╭─ Data for analysis

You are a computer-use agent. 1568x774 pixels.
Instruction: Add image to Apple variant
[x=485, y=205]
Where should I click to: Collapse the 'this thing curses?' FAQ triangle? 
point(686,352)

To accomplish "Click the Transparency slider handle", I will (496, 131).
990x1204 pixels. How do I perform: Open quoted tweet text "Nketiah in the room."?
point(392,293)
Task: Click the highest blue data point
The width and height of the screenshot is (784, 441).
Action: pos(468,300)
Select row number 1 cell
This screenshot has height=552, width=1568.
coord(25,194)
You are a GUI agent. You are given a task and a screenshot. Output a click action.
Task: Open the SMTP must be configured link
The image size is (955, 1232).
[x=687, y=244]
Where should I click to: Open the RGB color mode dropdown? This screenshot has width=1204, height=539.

╰─

(Problem to solve): Please make your reply exactly the lines from the one containing "Select row number 1 cell" through the end of the entries above, and nothing more.

(Task response):
Select row number 1 cell
This screenshot has height=552, width=1568.
coord(25,194)
You are a GUI agent. You are given a task and a screenshot. Output a click action.
Task: Open the SMTP must be configured link
The image size is (955, 1232).
[x=687, y=244]
Where should I click to: Open the RGB color mode dropdown? This screenshot has width=1204, height=539.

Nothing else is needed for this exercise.